A hot kind-of Mormon in Hollywood

kheigl ringGentle GetReligion readers! Please know that this post is not a shameless attempt to shoot the following paragraph from a William Booth feature in the Washington Post out into the search-engine universe at Google and Yahoo. Your GetReligionistas are above that sort of thing, I'll have you know.

LOS ANGELES -- She enters the room in a knit that fits, the kind of dress with a place for everything. Lipstick the color of a valentine. The doors to the balcony are thrown open and she exhales, "Great, I can smoke," and pulls one from the pack and you think, carbon monoxide might not be so bad. She was raised Mormon, but she's drinking coffee by the gallon, and for the next hour Katherine Heigl is happy to ride the buzz and talk about raunchy jokes, humorless shrews, breast size and God's infinite mysteries.

Now, with that kind of lede you just know that this is not going to be your usual religion story. I also thought that it was not going to be your usual, run-of-the-mill Hollywood junket celebrity story and for a long time there I was worried. It covers all the usual bases and finally, finally, near the very end Booth gets around to covering the religion angle mentioned at the start.

I am not sure that the reference offers as much light as it does heat. That's the whole question, of course.

Heigl, you see, in kind of a Mormon convert and kind of an ex-Mormon. The story doesn't really clarify that. It also doesn't provide much depth, when it talks about how her religious beliefs -- whatever they are -- might have affected her work in the sexy blonde atmosphere of Tinseltown.

Here is the information that we are given:

We wonder whether they also treat Heigl like a Mormon.
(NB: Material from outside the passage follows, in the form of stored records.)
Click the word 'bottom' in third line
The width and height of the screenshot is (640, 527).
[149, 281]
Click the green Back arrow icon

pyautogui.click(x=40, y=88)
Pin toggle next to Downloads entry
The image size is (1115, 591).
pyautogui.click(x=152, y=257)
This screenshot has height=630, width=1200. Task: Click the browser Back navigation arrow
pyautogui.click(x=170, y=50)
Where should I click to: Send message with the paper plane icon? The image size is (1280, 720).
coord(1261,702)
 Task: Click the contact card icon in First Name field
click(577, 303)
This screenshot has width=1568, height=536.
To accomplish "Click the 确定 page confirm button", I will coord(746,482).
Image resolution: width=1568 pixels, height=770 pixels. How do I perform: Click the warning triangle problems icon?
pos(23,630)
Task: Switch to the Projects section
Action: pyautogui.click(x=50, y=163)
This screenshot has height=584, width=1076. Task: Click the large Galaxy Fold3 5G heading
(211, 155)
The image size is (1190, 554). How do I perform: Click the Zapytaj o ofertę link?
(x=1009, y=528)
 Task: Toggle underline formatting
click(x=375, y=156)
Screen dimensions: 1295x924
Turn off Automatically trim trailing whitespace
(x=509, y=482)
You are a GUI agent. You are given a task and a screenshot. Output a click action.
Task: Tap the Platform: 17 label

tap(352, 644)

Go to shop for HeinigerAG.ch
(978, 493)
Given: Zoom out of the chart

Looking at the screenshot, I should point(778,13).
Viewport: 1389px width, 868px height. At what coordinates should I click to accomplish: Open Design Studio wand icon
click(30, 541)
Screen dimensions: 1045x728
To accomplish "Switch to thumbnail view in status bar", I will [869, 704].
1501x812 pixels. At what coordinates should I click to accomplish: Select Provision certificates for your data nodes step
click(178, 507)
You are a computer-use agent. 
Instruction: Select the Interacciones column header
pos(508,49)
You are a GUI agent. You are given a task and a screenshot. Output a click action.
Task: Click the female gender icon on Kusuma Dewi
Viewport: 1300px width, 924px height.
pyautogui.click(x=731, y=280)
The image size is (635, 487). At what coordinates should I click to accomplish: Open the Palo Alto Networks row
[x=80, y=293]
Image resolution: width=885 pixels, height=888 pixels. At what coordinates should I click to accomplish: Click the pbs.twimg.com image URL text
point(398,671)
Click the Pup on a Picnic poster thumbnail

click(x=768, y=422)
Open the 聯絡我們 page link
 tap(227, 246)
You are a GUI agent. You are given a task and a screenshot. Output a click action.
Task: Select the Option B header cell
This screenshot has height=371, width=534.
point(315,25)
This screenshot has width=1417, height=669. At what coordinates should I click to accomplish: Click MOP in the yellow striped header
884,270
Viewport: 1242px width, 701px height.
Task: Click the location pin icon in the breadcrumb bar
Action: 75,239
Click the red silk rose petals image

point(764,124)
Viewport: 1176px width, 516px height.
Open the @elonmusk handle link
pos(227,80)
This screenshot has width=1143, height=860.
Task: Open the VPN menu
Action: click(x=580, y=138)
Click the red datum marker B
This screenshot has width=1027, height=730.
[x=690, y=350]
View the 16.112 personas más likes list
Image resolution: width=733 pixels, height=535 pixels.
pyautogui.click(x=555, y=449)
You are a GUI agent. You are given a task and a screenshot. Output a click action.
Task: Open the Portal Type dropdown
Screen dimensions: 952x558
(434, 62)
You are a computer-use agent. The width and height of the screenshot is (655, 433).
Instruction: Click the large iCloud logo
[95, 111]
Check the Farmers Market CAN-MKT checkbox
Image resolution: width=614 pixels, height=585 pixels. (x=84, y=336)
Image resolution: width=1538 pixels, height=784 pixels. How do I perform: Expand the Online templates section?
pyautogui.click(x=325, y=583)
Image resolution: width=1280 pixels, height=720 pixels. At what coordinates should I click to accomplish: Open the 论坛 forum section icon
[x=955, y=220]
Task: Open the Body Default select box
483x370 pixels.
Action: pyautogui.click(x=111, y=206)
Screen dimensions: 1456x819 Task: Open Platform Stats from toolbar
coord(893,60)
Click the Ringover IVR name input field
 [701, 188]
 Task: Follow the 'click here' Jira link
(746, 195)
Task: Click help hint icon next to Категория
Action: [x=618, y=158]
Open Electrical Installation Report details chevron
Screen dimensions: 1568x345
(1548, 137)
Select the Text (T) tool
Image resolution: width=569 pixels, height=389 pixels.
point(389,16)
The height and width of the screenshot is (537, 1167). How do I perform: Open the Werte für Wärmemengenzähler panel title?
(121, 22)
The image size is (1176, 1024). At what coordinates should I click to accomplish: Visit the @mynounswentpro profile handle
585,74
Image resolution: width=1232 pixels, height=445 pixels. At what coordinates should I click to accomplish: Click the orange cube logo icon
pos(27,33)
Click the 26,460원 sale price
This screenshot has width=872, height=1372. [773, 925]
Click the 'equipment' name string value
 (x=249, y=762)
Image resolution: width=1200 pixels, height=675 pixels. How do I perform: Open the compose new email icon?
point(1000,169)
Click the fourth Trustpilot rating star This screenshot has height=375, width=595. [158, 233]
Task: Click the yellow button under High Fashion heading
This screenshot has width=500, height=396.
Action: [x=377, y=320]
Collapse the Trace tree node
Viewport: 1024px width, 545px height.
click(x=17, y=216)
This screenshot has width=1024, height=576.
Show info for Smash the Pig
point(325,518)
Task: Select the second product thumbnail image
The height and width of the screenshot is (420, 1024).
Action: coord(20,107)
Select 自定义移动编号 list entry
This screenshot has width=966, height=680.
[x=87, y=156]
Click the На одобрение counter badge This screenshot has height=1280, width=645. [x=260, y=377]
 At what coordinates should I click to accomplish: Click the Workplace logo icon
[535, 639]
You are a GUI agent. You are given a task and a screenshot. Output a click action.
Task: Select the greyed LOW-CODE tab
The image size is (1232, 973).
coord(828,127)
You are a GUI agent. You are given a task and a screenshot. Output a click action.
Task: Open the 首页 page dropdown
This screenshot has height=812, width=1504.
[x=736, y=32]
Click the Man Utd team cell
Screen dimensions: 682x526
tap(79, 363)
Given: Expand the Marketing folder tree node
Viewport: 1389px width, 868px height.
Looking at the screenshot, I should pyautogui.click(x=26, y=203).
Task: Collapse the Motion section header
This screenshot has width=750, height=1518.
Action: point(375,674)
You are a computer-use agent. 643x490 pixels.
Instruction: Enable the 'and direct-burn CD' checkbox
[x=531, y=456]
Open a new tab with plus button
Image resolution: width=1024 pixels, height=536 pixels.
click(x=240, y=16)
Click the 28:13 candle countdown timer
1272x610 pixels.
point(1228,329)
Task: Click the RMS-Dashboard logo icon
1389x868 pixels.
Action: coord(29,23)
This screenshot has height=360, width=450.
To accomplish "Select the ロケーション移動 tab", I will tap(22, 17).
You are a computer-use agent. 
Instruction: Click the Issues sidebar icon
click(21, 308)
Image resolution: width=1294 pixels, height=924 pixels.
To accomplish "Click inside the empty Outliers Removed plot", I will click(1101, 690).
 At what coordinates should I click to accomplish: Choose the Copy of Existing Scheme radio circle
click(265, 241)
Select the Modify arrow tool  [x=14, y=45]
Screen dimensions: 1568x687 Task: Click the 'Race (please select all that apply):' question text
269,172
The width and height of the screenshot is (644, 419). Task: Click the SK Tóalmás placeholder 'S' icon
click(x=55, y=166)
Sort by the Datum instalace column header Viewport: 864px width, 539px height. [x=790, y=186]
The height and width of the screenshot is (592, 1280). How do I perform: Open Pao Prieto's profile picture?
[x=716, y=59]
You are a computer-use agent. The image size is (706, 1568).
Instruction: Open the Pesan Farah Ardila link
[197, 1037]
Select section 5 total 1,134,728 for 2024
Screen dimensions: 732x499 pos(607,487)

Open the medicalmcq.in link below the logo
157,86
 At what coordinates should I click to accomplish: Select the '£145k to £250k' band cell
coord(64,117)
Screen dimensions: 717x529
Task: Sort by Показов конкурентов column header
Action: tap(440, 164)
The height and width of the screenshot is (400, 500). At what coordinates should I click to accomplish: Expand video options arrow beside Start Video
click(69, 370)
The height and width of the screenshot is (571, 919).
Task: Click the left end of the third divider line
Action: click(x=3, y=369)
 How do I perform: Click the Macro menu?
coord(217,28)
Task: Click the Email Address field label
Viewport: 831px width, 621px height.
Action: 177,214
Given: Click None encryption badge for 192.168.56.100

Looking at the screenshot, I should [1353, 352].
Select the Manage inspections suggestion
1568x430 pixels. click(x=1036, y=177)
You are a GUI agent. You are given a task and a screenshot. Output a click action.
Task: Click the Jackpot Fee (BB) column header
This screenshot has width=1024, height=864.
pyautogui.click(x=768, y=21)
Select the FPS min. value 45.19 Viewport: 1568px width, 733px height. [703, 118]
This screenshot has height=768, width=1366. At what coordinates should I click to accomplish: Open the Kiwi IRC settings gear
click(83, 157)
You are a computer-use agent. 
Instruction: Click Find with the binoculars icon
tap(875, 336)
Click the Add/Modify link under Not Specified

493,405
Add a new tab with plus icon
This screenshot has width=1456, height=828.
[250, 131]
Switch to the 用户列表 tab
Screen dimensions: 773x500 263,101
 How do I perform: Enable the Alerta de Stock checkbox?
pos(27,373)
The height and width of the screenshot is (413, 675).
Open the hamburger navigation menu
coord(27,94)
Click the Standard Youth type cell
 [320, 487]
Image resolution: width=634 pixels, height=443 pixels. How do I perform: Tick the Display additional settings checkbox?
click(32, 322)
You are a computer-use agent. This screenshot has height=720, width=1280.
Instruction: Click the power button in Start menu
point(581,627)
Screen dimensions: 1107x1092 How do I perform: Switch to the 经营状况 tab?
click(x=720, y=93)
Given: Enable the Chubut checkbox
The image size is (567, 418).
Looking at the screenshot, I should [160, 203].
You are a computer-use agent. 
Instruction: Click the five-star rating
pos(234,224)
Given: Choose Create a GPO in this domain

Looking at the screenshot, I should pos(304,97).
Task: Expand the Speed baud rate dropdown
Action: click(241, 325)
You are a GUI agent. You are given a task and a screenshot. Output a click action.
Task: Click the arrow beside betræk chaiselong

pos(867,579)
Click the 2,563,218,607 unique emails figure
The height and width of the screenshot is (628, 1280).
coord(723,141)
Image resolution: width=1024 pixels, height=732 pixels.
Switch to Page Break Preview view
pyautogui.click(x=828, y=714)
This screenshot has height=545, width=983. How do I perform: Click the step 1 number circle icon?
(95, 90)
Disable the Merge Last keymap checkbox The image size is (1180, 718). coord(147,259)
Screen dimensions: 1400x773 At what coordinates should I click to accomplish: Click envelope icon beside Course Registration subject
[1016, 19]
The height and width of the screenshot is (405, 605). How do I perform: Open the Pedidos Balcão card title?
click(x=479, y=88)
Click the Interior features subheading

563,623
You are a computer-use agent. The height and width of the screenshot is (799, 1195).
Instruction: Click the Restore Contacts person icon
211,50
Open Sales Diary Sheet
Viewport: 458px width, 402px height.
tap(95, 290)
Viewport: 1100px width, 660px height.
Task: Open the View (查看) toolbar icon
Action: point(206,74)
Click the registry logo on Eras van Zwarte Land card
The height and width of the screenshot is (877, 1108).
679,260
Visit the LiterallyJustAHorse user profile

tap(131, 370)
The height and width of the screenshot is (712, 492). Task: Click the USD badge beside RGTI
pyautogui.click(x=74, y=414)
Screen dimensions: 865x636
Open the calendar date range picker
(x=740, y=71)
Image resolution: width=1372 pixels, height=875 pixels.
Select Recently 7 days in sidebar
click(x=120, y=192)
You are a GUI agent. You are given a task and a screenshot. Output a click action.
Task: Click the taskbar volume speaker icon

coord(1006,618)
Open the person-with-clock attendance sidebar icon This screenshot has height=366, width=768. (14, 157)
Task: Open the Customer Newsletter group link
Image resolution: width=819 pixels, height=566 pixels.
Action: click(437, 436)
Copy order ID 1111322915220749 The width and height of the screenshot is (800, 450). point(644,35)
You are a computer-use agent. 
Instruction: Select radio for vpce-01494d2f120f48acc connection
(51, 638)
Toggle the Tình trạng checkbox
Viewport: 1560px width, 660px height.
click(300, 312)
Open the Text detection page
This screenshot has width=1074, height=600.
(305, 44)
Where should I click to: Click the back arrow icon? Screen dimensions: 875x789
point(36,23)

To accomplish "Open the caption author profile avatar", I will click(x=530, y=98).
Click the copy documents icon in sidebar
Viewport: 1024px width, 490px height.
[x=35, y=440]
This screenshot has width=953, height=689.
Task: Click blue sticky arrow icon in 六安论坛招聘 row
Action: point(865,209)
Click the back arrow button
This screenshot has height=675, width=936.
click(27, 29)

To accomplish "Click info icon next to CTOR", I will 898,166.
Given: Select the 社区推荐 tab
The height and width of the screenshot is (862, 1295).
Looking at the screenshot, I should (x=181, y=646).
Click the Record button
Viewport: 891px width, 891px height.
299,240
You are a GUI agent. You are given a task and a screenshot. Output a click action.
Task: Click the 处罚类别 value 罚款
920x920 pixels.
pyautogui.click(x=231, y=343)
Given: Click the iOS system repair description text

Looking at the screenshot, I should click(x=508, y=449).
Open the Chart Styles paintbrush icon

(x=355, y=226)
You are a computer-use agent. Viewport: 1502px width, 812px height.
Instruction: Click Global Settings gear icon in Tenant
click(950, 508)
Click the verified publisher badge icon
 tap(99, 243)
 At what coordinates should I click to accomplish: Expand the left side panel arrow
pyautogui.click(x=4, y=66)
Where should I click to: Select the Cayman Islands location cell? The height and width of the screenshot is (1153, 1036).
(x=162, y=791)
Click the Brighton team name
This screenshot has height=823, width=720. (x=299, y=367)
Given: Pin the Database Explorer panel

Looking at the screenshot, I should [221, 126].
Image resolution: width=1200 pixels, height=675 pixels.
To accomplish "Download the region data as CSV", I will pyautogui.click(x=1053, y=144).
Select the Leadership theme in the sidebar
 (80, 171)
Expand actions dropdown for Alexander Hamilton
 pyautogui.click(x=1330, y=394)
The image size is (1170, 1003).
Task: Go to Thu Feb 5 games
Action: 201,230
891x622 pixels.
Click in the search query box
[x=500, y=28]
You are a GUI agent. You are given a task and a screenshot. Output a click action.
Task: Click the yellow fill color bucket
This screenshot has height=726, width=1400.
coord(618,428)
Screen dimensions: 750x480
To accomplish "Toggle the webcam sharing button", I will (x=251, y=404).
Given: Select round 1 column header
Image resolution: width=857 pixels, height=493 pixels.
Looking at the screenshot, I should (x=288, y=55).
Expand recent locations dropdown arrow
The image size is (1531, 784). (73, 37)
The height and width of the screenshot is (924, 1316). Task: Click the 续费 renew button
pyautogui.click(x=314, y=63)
Apparently not. "If I were a still super-practicing strict Mormon, then people would be a little more cautious around me, but unfortunately I'm fairly vulgar, and I smoke and I drink coffee and I drink alcohol and I love to talk about religion."

Heigl's family converted to Mormonism after the death of her brother, who was killed while riding in the back of a pickup truck when Katherine was 7. "It's something that interests people because it's one of those religions that don't really fit into Hollywood," she says. "But it did a lot to save our family." How so? "What appeals to me is that love goes on and continues. It doesn't mean that after death it's the end of this person you loved and cherish. Because then you're living in a world of what the hell is the point? .... I've always thought that there is a beautiful balance within the Mormon religion, where they believe in some very solid answers, but there is also a lot left unknown. There aren't answers in this lifetime."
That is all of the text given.